● TASK STATEMENT:
Would you copy out the data below word for word, every line and from start to finish?

● MATERIAL TO PROCESS:
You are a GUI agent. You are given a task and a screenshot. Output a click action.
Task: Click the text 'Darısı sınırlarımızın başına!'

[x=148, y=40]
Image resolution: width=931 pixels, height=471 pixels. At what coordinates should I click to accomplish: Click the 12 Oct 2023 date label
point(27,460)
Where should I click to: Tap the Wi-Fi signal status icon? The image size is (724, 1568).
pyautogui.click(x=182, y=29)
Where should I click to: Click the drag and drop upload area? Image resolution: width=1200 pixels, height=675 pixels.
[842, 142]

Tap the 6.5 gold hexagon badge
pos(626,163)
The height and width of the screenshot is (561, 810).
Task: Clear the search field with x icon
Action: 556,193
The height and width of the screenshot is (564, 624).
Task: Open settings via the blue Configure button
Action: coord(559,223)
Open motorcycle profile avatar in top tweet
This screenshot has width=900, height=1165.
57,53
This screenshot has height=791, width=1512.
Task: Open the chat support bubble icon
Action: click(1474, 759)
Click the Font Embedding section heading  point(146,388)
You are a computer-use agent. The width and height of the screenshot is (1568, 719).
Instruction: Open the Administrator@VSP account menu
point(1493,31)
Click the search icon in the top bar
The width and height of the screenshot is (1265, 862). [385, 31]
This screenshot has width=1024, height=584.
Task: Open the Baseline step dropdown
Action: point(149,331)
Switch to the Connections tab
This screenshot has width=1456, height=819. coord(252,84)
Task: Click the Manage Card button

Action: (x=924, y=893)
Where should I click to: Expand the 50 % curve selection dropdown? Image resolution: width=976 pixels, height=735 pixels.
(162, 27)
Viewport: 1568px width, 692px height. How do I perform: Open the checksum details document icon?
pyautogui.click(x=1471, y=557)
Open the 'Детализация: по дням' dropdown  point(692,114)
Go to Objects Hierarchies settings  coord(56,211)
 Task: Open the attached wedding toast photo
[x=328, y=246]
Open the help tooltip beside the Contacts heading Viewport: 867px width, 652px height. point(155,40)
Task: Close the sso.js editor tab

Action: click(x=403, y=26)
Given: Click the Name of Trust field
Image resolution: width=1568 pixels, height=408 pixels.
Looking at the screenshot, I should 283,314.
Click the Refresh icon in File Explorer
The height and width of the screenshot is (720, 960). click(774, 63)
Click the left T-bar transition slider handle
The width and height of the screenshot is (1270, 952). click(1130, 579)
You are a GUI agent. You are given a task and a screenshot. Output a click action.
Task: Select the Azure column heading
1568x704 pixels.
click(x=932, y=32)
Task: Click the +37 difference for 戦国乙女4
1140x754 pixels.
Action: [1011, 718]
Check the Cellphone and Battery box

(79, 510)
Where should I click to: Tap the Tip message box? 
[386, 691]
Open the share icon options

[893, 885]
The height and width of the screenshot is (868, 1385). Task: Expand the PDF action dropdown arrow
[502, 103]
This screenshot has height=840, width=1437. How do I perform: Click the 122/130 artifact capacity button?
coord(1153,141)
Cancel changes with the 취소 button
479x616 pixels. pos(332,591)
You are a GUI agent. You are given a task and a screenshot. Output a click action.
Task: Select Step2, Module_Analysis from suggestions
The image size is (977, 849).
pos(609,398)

● SOLUTION FOR THIS PROBLEM:
You are a GUI agent. You are given a task and a screenshot. Output a click action.
Task: Click the text 'Darısı sınırlarımızın başına!'

[x=148, y=40]
Image resolution: width=931 pixels, height=471 pixels. At what coordinates should I click to accomplish: Click the 12 Oct 2023 date label
point(27,460)
Where should I click to: Tap the Wi-Fi signal status icon? The image size is (724, 1568).
pyautogui.click(x=182, y=29)
Where should I click to: Click the drag and drop upload area? Image resolution: width=1200 pixels, height=675 pixels.
[842, 142]

Tap the 6.5 gold hexagon badge
pos(626,163)
The height and width of the screenshot is (561, 810).
Task: Clear the search field with x icon
Action: 556,193
The height and width of the screenshot is (564, 624).
Task: Open settings via the blue Configure button
Action: coord(559,223)
Open motorcycle profile avatar in top tweet
This screenshot has width=900, height=1165.
57,53
This screenshot has height=791, width=1512.
Task: Open the chat support bubble icon
Action: click(1474, 759)
Click the Font Embedding section heading  point(146,388)
You are a computer-use agent. The width and height of the screenshot is (1568, 719).
Instruction: Open the Administrator@VSP account menu
point(1493,31)
Click the search icon in the top bar
The width and height of the screenshot is (1265, 862). [385, 31]
This screenshot has width=1024, height=584.
Task: Open the Baseline step dropdown
Action: point(149,331)
Switch to the Connections tab
This screenshot has width=1456, height=819. coord(252,84)
Task: Click the Manage Card button

Action: (x=924, y=893)
Where should I click to: Expand the 50 % curve selection dropdown? Image resolution: width=976 pixels, height=735 pixels.
(162, 27)
Viewport: 1568px width, 692px height. How do I perform: Open the checksum details document icon?
pyautogui.click(x=1471, y=557)
Open the 'Детализация: по дням' dropdown  point(692,114)
Go to Objects Hierarchies settings  coord(56,211)
 Task: Open the attached wedding toast photo
[x=328, y=246]
Open the help tooltip beside the Contacts heading Viewport: 867px width, 652px height. point(155,40)
Task: Close the sso.js editor tab

Action: click(x=403, y=26)
Given: Click the Name of Trust field
Image resolution: width=1568 pixels, height=408 pixels.
Looking at the screenshot, I should 283,314.
Click the Refresh icon in File Explorer
The height and width of the screenshot is (720, 960). click(774, 63)
Click the left T-bar transition slider handle
The width and height of the screenshot is (1270, 952). click(1130, 579)
You are a GUI agent. You are given a task and a screenshot. Output a click action.
Task: Select the Azure column heading
1568x704 pixels.
click(x=932, y=32)
Task: Click the +37 difference for 戦国乙女4
1140x754 pixels.
Action: [1011, 718]
Check the Cellphone and Battery box

(79, 510)
Where should I click to: Tap the Tip message box? 
[386, 691]
Open the share icon options

[893, 885]
The height and width of the screenshot is (868, 1385). Task: Expand the PDF action dropdown arrow
[502, 103]
This screenshot has height=840, width=1437. How do I perform: Click the 122/130 artifact capacity button?
coord(1153,141)
Cancel changes with the 취소 button
479x616 pixels. pos(332,591)
You are a GUI agent. You are given a task and a screenshot. Output a click action.
Task: Select Step2, Module_Analysis from suggestions
The image size is (977, 849).
pos(609,398)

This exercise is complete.